Neste último caso, transformou a saudade em problema do espírito, surgindo-lhe esta como um sentimento indizível, devendo cada qual consultar o seu coração «no que já por desvairados feitos tem sentido», dado que «nos livros nada vem». Trata-se de um sentimento que parte do «coração» mas que é autónomo e superior aos seus efeitos, sejam eles a tristeza, o nojo, o prazer, o desprazer ou o aborrecimento, podendo assim gerar efeitos contraditórios, pois que a variabilidade é um atributo do coração. Logo, se as suas manifestações têm um conteúdo psicológico preciso, como é o caso da tristeza, a saudade em si é um problema do espírito que não se define na base de um conceito preciso, devendo antes cada um proceder interrogativamente com recurso à experiência interior.

De inegável valor humano, sobretudo pela autenticidade do testemunho, é também a análise que nos legou do «humor merencórico», descrevendo-nos com grande realismo as várias fases da depressão que o acometeu quando seu pai lhe legou os negócios do reino, após a sua partida para Ceuta.

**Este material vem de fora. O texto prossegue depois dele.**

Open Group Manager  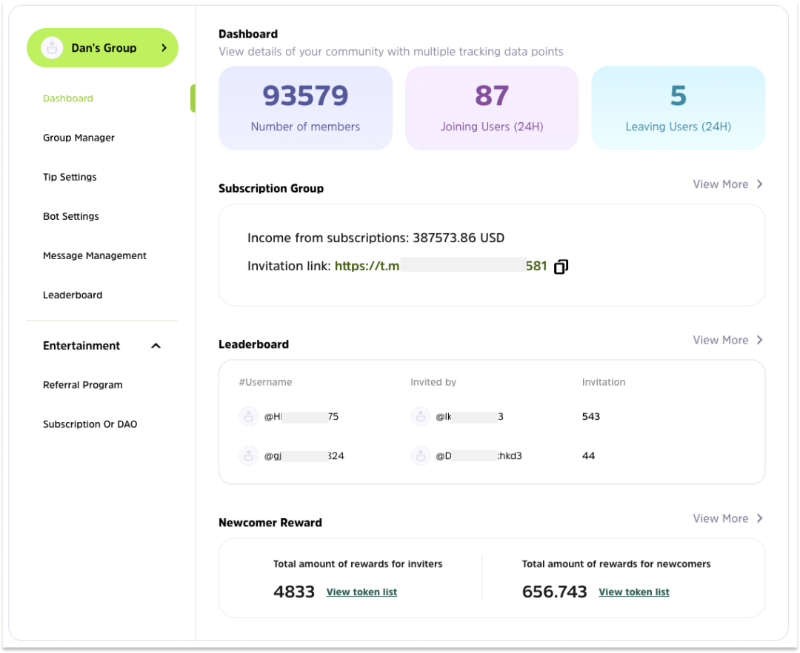point(79,138)
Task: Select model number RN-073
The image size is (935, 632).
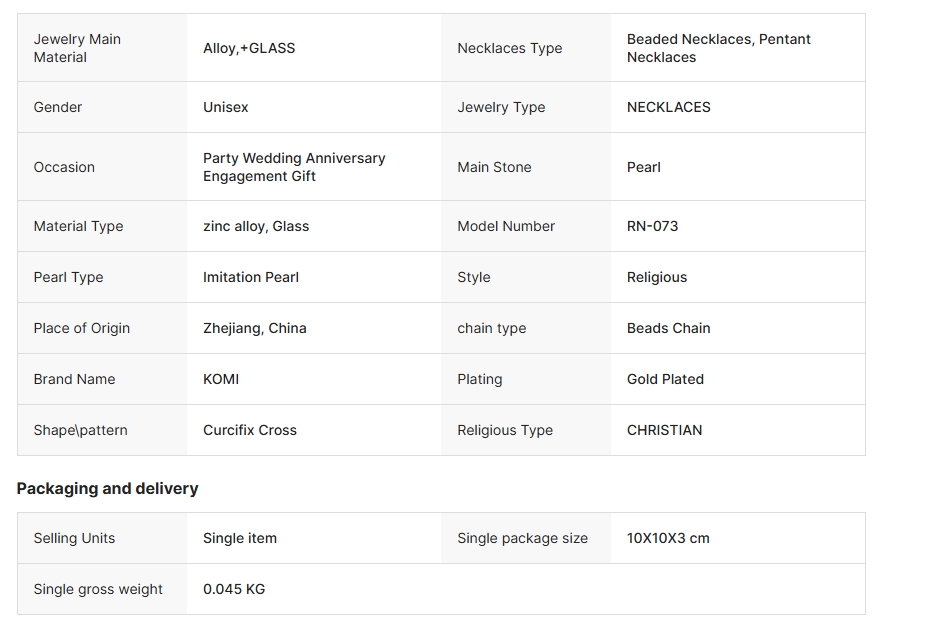Action: point(652,226)
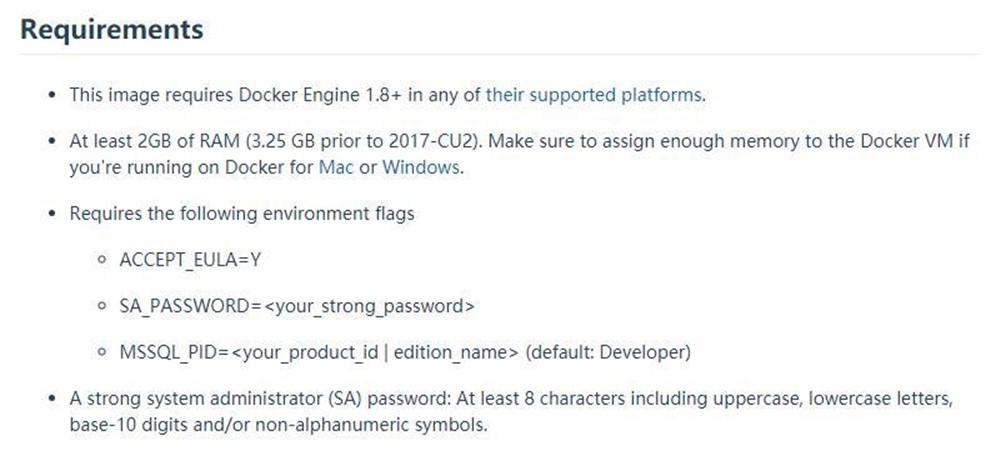This screenshot has height=451, width=1006.
Task: Click the divider line under Requirements heading
Action: click(500, 54)
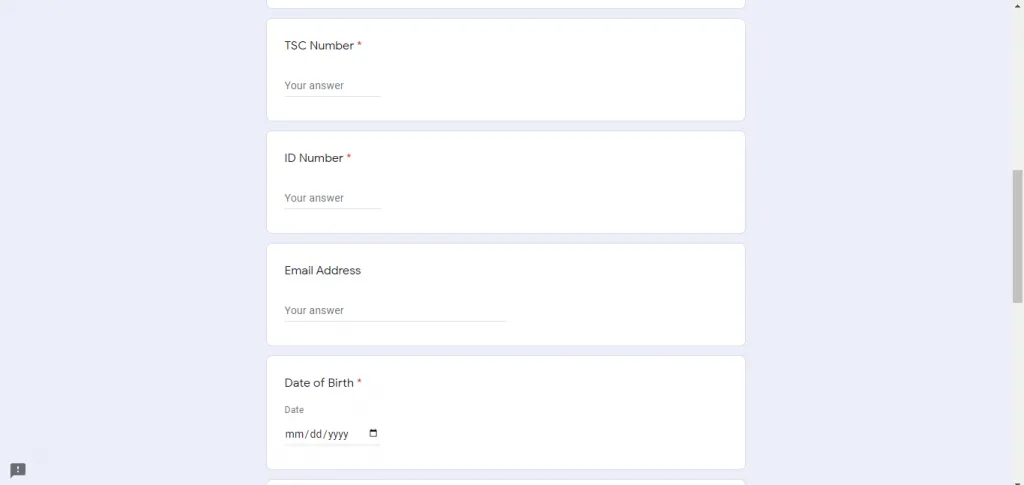Click the red asterisk next to TSC Number
Viewport: 1024px width, 485px height.
tap(360, 45)
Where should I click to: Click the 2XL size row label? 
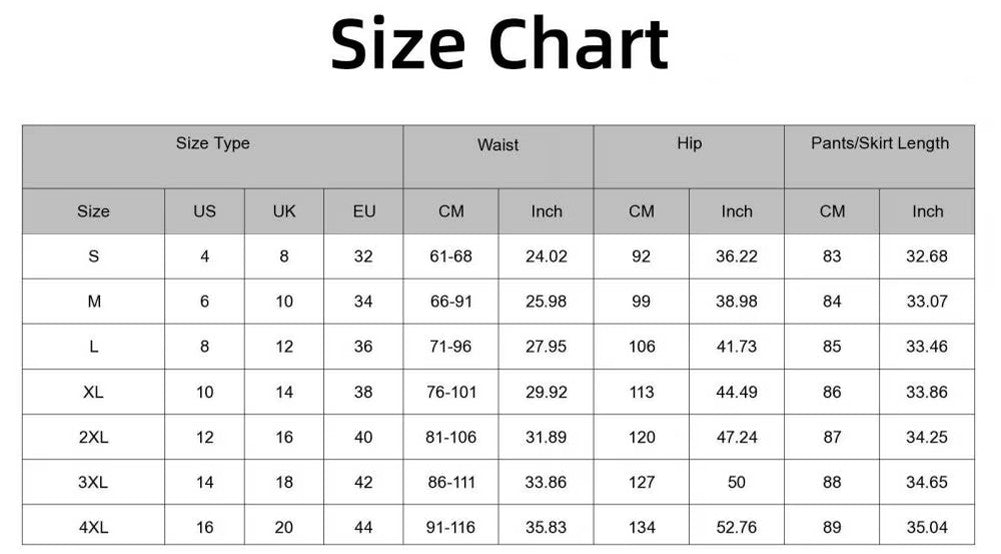pyautogui.click(x=93, y=437)
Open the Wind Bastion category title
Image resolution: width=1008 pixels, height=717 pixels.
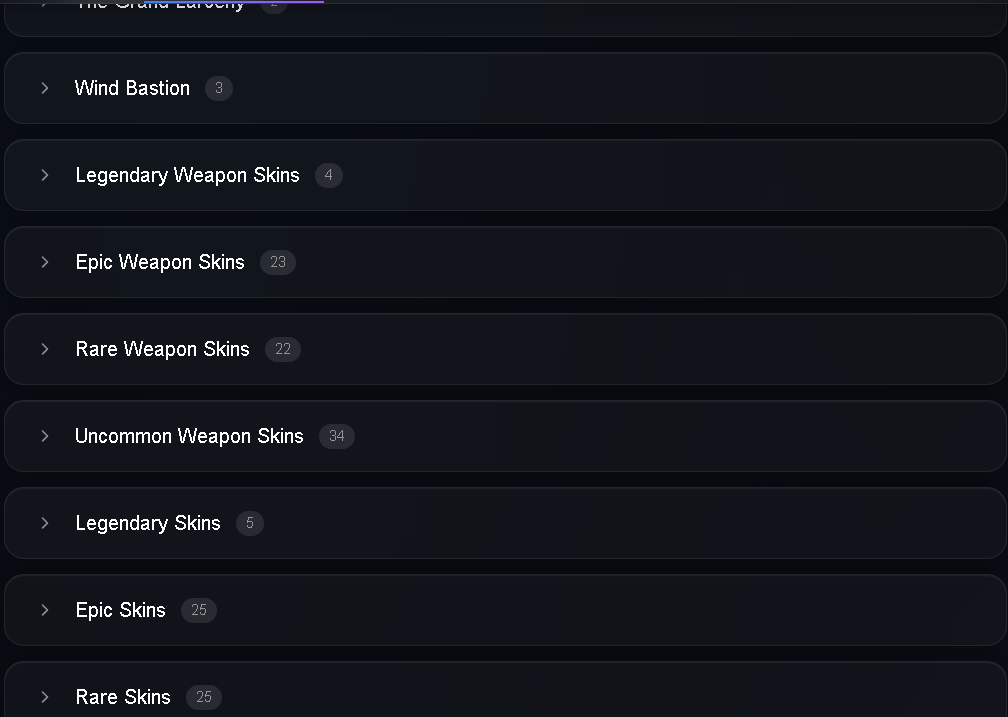132,88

No Leal Conselheiro podemos ainda encontrar uma interessante reflexão do autor sobre o seu ofício de rei, muito na linha do Regimento dos Princípes de Frei Gil de Roma, ao qual atribui um fundamento ético e uma finalidade espiritual, assente nas quatro virtudes cardinais e nas três virtudes teologais.

Obras
Leal Conselheiro e Livro da Ensinança de Bem Cavalgar Toda Sela, edição crítica de J. Piel, Lisboa, 1942-1944; Obras dos Princípes de Avis, Porto, 1982.

Bibliografia
Sílvio Lima, Ensaios sobre o Desporto, Lisboa, 1937; Francisco da Gama Caeiro, A Cultura Portuguesa no último Quartel do século XIV; Afonso Botelho, D. Duarte, Lisboa, Verbo, Colecção Pensamento Português, 1993 (contém bibliografia exaustiva); id., D. Duarte e a fenomenologia da saudade, Lisboa, 1951; id., Andar Direito, Lisboa, 1951; Pinharanda Gomes, «D. Duarte do "Sootil Entender"», Cultura Portuguesa, nº2, Janeiro-Fevereiro de I982; Manuel Rodrigues Lapa, Lições de Literatura Portuguesa, Lisboa, 1964; Costa Pimpão, História da Literatura Portuguesa, Coimbra, 1947; Joaquim de Carvalho «Cultura Filosófica e Científica» História de Portugal (chamada de Barcelos), Lisboa, 1942.